■ **Problem statement**:
Every record below should be transcribed exactly. Omit the images.

■ **Material provided**:
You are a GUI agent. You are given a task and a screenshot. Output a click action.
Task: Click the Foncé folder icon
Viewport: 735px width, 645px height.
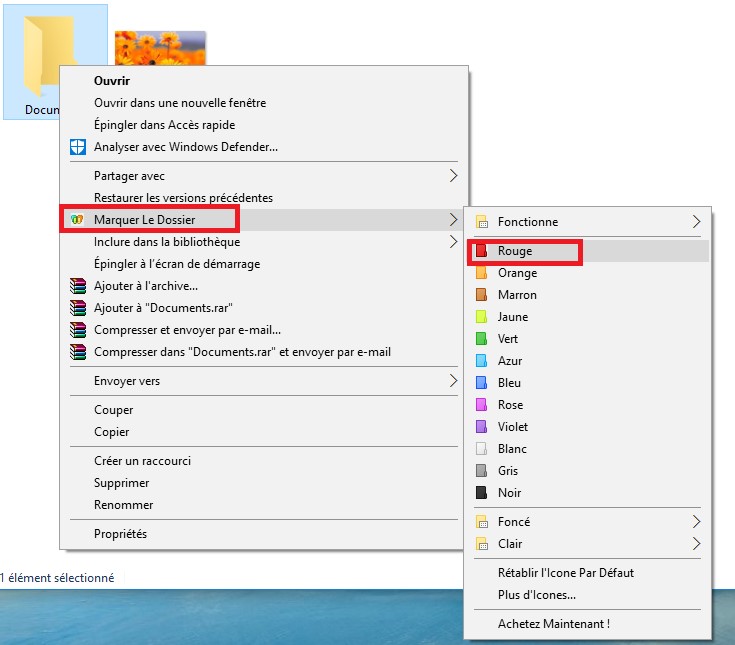[x=481, y=522]
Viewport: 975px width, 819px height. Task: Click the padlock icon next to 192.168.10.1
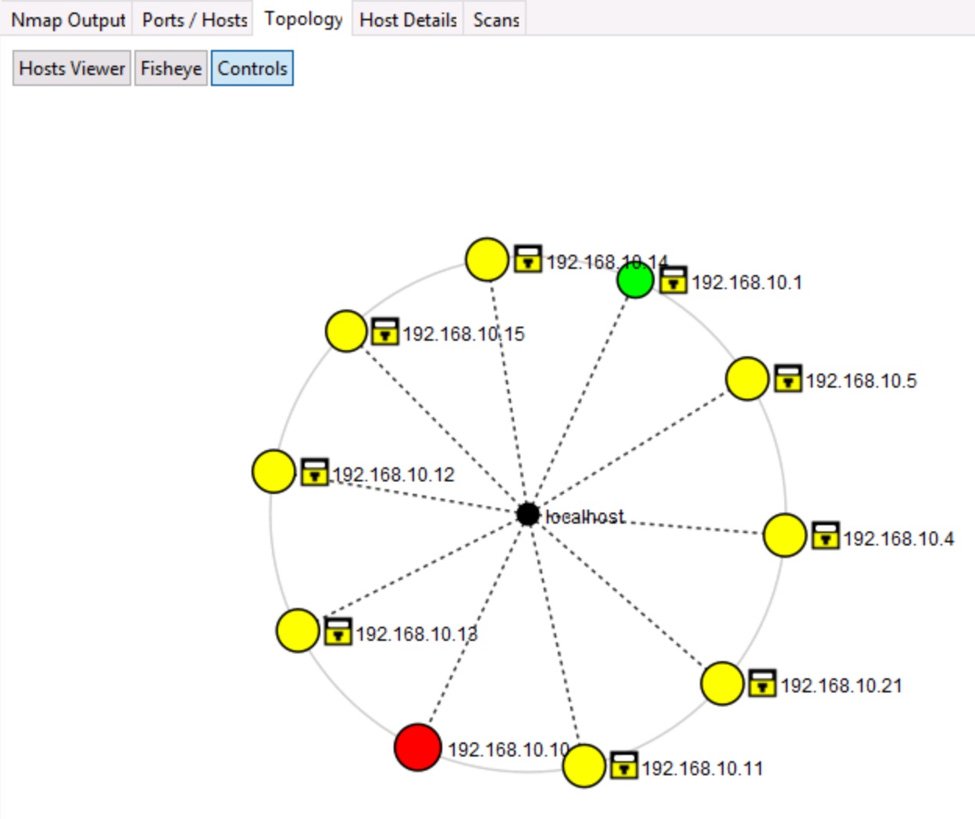pyautogui.click(x=674, y=281)
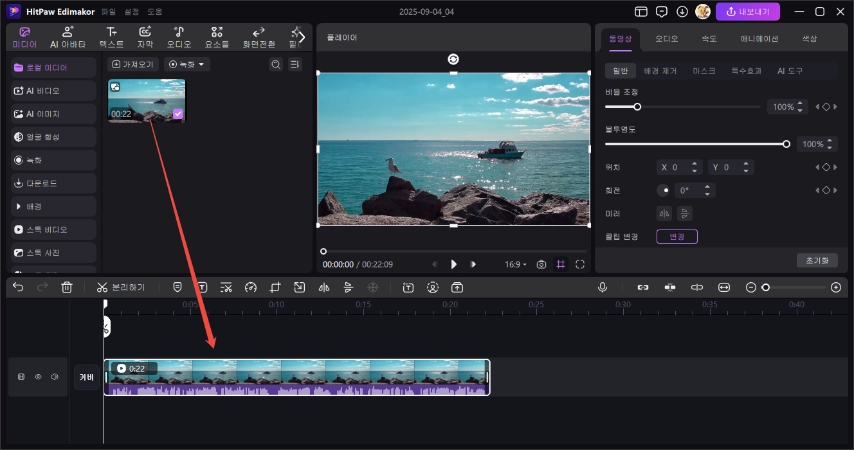This screenshot has height=450, width=854.
Task: Switch to the audio tab in properties
Action: pyautogui.click(x=666, y=38)
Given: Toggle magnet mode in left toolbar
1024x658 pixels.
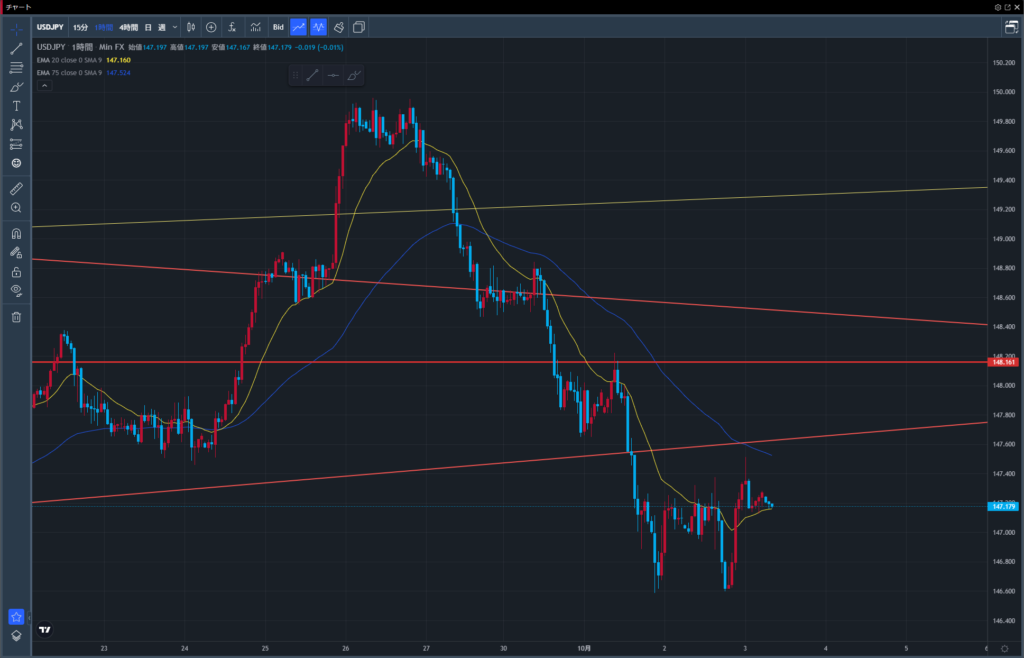Looking at the screenshot, I should pos(16,234).
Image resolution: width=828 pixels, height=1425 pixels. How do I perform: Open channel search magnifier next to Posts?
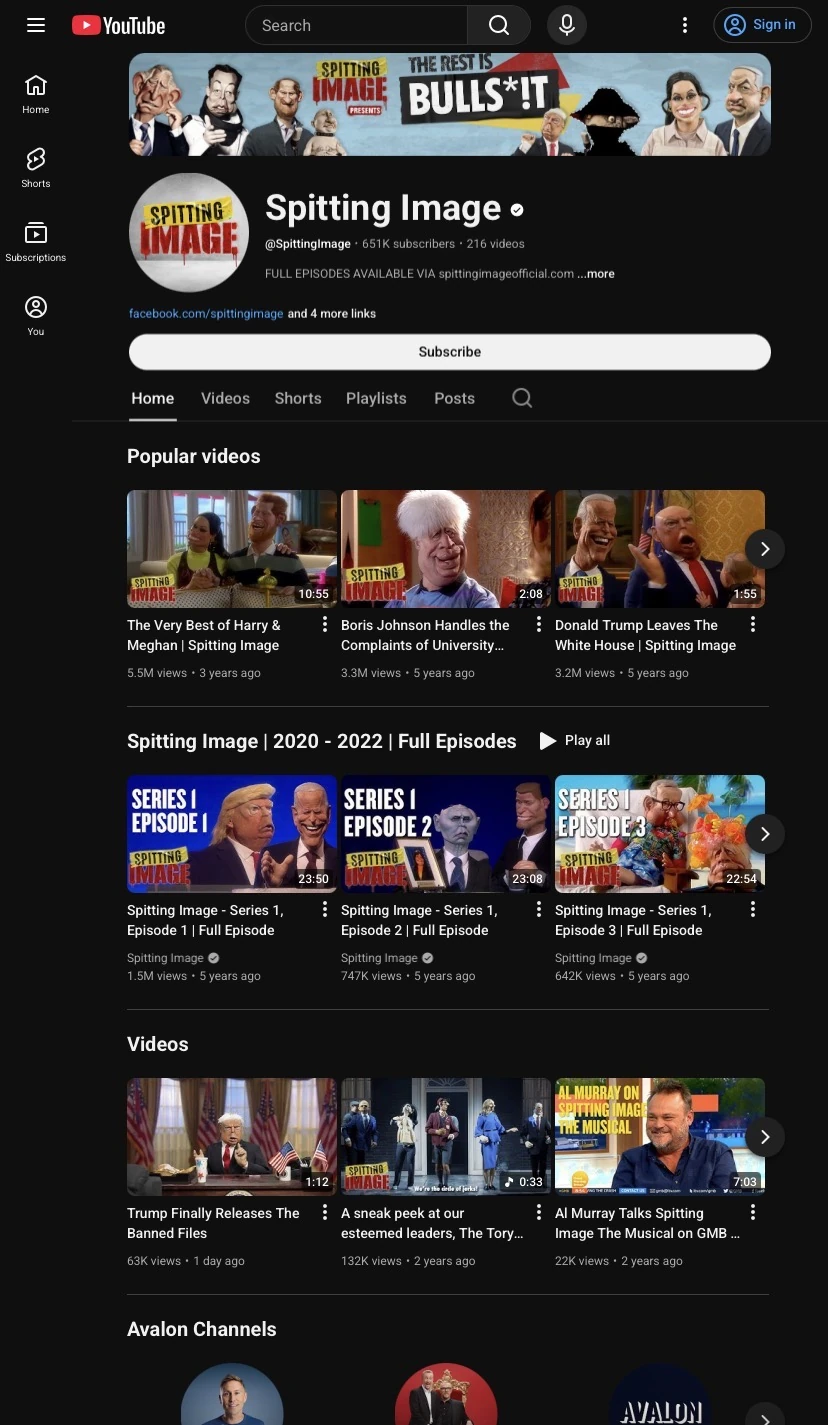click(521, 397)
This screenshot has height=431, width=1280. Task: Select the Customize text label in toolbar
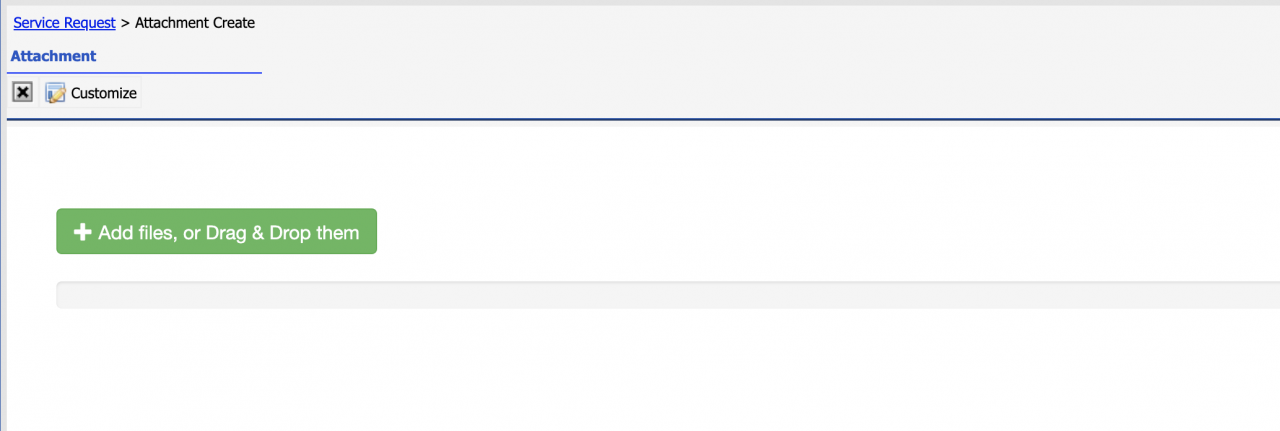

■ **Answer section**:
You are a GUI agent. You are given a task and a screenshot. Output a click action.
Task: Click the Foncé folder icon
Viewport: 735px width, 645px height.
[x=481, y=522]
Viewport: 975px width, 819px height. Task: Click the padlock icon next to 192.168.10.1
pyautogui.click(x=674, y=281)
This screenshot has height=450, width=854.
Task: Switch to the audio tab in properties
Action: pyautogui.click(x=666, y=38)
Given: Toggle magnet mode in left toolbar
1024x658 pixels.
Looking at the screenshot, I should pos(16,234).
Image resolution: width=828 pixels, height=1425 pixels. How do I perform: Open channel search magnifier next to Posts?
click(521, 397)
This screenshot has height=431, width=1280. Task: Select the Customize text label in toolbar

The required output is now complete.